[comp.lang.perl] need perl help

usenet@carssdf.UUCP (UseNet Id.) (01/04/90)

I would like to remove pairs of a letter from a string.  After I remove
spaces & vowels, something like this:
  $a =~ tr/AEIOU/     /;
  $a =~ s/ //og;
I then would like to remove double letters something like
     wizzard  -->  wizard
This all goes toward building a key to compare names, addresses, etc... to
eliminate duplicates.

Does anyone have any ideas?   There's probably a more elegant way to remove
the vowels and spaces too, for that matter.

John Watson        ...!rutgers!carssdf!usenet

lwall@jpl-devvax.JPL.NASA.GOV (Larry Wall) (01/04/90)

In article <229@carssdf.UUCP> usenet@carssdf.UUCP (UseNet Id.) writes:
: I would like to remove pairs of a letter from a string.  After I remove
: spaces & vowels, something like this:
:   $a =~ tr/AEIOU/     /;
:   $a =~ s/ //og;

(The o is unnecessary.)

: I then would like to remove double letters something like
:      wizzard  -->  wizard
: This all goes toward building a key to compare names, addresses, etc... to
: eliminate duplicates.
: 
: Does anyone have any ideas?   There's probably a more elegant way to remove
: the vowels and spaces too, for that matter.

Yes, use the [] construct and say s/[AEIOU ]//g; or some such.
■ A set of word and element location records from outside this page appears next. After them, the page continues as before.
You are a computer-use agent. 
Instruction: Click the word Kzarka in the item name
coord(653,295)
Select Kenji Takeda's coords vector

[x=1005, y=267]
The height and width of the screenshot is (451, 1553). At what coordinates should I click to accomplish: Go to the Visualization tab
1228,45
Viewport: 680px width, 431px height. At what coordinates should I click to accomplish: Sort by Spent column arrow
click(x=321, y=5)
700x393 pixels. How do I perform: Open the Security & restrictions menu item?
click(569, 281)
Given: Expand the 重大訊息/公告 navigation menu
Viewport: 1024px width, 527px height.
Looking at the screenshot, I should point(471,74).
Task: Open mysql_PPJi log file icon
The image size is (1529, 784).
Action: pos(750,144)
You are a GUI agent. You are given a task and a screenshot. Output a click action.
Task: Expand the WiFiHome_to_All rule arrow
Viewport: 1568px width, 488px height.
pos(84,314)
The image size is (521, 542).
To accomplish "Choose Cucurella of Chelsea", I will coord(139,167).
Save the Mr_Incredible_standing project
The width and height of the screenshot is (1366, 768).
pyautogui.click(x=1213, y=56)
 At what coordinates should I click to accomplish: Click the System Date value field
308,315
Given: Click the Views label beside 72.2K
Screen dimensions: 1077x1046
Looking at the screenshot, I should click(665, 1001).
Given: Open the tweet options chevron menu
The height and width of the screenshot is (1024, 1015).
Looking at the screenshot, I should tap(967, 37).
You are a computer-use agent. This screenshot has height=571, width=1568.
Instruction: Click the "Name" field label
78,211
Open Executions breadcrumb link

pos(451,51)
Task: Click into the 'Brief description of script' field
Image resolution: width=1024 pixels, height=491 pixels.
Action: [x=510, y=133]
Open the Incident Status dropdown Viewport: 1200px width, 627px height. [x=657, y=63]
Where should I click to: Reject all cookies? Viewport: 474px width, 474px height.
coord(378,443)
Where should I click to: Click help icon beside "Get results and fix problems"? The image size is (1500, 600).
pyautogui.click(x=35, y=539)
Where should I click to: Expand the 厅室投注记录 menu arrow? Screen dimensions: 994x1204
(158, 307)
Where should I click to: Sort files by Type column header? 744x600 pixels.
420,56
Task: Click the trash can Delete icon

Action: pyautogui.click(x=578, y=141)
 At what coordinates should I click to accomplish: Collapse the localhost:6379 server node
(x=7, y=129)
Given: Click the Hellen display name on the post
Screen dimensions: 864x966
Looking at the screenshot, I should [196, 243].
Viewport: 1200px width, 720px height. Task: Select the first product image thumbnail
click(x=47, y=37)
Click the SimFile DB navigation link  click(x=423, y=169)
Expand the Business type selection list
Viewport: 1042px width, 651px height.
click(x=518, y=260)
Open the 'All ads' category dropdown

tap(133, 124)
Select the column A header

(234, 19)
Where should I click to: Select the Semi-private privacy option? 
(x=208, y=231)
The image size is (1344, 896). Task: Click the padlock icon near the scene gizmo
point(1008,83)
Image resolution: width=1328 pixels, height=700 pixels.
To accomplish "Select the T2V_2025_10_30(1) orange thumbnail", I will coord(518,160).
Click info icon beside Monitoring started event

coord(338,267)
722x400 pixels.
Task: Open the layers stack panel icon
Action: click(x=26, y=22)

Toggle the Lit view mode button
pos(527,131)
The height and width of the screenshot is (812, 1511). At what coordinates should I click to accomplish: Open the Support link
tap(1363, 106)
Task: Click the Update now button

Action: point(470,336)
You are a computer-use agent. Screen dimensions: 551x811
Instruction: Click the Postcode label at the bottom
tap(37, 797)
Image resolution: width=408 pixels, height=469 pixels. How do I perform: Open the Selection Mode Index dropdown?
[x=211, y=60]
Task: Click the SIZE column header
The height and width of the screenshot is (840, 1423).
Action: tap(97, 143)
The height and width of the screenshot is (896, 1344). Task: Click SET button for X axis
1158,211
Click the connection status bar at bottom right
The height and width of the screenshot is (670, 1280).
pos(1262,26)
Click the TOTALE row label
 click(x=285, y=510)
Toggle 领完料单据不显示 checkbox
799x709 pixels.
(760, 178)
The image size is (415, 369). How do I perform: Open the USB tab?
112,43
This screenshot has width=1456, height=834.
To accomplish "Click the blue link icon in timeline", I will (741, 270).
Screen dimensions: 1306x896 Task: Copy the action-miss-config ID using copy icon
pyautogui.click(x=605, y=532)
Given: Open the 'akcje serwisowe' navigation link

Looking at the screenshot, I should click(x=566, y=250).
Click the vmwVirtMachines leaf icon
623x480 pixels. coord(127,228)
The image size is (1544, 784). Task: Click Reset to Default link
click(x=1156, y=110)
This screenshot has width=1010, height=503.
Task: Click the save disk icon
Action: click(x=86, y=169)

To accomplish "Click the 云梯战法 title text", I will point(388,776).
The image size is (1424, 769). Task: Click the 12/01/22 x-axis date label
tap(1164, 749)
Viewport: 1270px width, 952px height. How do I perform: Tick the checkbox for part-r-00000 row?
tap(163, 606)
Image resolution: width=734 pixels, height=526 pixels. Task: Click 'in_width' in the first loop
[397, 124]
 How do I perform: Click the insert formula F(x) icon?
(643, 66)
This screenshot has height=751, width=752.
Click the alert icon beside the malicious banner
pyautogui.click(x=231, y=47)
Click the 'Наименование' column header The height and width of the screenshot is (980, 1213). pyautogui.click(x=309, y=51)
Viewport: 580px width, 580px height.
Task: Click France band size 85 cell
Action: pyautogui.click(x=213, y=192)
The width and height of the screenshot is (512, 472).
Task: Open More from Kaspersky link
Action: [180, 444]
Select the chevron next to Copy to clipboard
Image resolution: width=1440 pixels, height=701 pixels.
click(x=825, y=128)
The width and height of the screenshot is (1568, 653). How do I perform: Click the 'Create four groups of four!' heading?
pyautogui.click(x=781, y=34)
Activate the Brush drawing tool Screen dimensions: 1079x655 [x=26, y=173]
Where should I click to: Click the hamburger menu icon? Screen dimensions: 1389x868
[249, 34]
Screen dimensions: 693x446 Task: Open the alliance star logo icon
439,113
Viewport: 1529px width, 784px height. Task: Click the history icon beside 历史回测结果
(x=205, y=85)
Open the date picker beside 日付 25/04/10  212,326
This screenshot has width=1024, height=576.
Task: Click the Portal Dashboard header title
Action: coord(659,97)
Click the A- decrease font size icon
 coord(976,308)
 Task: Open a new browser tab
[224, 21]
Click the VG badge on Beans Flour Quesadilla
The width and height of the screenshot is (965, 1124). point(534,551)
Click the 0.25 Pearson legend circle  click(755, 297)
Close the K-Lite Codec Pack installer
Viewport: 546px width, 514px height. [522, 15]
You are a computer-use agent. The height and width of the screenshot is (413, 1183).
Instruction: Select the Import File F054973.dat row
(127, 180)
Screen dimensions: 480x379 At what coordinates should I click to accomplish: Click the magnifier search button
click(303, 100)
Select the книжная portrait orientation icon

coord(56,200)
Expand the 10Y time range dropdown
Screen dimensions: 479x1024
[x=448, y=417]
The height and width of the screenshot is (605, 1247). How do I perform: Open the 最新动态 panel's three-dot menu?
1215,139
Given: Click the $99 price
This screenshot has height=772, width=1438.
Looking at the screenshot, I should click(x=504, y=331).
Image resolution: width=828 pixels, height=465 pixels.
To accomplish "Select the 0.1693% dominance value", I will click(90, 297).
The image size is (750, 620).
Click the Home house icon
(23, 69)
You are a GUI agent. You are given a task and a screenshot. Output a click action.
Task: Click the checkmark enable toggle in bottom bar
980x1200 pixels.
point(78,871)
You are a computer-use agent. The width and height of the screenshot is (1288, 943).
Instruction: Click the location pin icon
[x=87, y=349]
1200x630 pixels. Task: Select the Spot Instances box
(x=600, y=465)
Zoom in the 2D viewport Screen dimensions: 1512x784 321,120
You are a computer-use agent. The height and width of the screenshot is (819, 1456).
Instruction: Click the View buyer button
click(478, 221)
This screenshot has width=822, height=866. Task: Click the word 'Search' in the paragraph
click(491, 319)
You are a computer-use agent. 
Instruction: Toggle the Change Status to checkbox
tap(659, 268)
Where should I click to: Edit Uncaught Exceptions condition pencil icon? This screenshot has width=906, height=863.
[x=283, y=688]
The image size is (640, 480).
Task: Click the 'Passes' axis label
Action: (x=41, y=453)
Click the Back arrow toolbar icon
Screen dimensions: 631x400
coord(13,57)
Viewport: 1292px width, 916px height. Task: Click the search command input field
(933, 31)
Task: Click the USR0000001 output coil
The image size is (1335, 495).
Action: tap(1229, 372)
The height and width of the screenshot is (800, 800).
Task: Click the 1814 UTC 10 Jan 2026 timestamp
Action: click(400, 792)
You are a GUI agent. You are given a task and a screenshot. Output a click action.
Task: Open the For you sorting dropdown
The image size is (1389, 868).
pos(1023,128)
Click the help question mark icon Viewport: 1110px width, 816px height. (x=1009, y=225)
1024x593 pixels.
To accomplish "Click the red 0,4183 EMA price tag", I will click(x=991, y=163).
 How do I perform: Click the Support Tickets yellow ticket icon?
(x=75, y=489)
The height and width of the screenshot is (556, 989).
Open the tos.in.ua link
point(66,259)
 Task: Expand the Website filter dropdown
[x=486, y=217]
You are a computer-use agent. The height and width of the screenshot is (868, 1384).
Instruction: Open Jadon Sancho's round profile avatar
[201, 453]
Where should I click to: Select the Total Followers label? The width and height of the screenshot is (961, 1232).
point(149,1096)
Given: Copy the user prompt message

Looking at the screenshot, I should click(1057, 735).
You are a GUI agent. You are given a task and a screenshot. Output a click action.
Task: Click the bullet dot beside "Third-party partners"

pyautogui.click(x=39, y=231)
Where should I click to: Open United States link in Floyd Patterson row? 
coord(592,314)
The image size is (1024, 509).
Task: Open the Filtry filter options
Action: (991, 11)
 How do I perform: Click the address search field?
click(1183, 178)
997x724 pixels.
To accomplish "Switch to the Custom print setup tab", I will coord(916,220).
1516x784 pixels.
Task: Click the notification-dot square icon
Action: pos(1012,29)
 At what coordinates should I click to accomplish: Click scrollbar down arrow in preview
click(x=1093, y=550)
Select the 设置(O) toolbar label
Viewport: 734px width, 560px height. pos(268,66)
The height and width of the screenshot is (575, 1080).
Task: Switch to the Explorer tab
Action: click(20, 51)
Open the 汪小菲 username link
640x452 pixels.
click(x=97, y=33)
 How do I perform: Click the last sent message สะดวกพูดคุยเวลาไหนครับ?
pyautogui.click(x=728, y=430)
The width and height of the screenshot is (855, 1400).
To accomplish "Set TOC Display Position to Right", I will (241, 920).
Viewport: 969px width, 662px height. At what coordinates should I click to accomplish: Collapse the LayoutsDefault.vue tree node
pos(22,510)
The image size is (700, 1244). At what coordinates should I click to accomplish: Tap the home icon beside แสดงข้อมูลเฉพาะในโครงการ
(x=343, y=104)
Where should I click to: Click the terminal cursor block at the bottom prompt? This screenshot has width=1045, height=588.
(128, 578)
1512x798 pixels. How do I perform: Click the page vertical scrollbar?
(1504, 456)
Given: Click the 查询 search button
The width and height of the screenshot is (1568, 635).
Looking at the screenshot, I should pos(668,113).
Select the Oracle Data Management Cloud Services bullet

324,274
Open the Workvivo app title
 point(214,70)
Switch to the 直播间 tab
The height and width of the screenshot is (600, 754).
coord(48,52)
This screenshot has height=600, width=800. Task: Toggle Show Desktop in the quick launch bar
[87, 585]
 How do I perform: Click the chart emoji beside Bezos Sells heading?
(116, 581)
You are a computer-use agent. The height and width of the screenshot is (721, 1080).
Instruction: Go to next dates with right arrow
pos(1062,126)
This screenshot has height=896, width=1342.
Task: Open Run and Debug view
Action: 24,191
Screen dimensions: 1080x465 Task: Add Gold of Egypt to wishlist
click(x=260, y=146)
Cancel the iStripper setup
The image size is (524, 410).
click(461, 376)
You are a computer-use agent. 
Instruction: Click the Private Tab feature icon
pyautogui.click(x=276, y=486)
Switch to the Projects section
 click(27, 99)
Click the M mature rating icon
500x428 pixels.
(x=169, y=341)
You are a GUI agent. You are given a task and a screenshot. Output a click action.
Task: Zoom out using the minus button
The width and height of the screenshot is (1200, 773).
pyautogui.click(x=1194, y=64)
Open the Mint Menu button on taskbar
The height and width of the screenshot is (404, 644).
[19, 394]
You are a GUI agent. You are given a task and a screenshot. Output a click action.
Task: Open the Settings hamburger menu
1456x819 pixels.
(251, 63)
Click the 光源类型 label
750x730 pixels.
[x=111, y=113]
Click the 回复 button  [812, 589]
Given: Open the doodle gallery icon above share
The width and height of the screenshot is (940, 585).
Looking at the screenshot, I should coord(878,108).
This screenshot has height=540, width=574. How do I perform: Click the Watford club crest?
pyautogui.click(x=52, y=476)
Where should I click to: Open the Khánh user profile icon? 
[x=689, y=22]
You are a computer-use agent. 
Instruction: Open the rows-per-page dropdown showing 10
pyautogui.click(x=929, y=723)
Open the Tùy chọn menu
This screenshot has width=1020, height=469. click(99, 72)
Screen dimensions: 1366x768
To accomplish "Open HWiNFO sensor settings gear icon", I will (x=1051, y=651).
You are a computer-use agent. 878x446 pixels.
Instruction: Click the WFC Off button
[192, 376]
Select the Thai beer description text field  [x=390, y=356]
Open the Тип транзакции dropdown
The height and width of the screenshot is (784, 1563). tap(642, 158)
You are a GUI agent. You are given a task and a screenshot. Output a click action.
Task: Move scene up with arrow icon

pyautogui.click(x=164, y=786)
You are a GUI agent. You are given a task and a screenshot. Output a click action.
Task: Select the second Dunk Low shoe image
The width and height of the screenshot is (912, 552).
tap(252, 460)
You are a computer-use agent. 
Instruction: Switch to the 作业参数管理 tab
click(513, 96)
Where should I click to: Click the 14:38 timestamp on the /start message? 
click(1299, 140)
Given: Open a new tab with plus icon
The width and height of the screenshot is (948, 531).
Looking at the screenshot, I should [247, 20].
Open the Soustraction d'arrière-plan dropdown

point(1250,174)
There are several ways to remove duplicate characters, but the most concise
(and probably the fastest) is to say

	$a =~ s/(.)\1/$1/g;

This does have the problem that it doesn't reduce three in a row, but

	while ($a =~ s/(.)\1/$1/g) {}

will fix that.  You ought to be able to say

	$a =~ s/(.)\1+/$1/g;

but you'll get a complaint about "regexp *+ operand could be empty".
Now that I think on it, you can say

	$a =~ s/(.)\1\1?\1?/$1/g;

which will translate up to 4 duplicate chars.  How thorough do you want
to get?

Larry

merlyn@iwarp.intel.com (Randal Schwartz) (01/05/90)

|> I would like to remove pairs of a letter from a string.  After I remove
|> spaces & vowels, something like this:
|>   $a =~ tr/AEIOU/     /;
|>   $a =~ s/ //og;
|> I then would like to remove double letters something like
|>      wizzard  -->  wizard
|> This all goes toward building a key to compare names, addresses, etc... to
|> eliminate duplicates.
|> 
|> Does anyone have any ideas?   There's probably a more elegant way to remove
|> the vowels and spaces too, for that matter.

Well, the spaces and vowels is best done with:

	$a =~ s/[aeiou ]+//g;

And the duplicate letters is then done with:

	while ($a =~ s/(.)\1/\1/) { ; }

Just another Perl hacker,

/== Randal L. Schwartz, Stonehenge Consulting Services (503)777-0095 ====\
| on contract to Intel's iWarp project, Hillsboro, Oregon, USA, Sol III  |
| merlyn@iwarp.intel.com ...!uunet!iwarp.intel.com!merlyn	         |
\== Cute Quote: "Welcome to Oregon... Home of the California Raisins!" ==/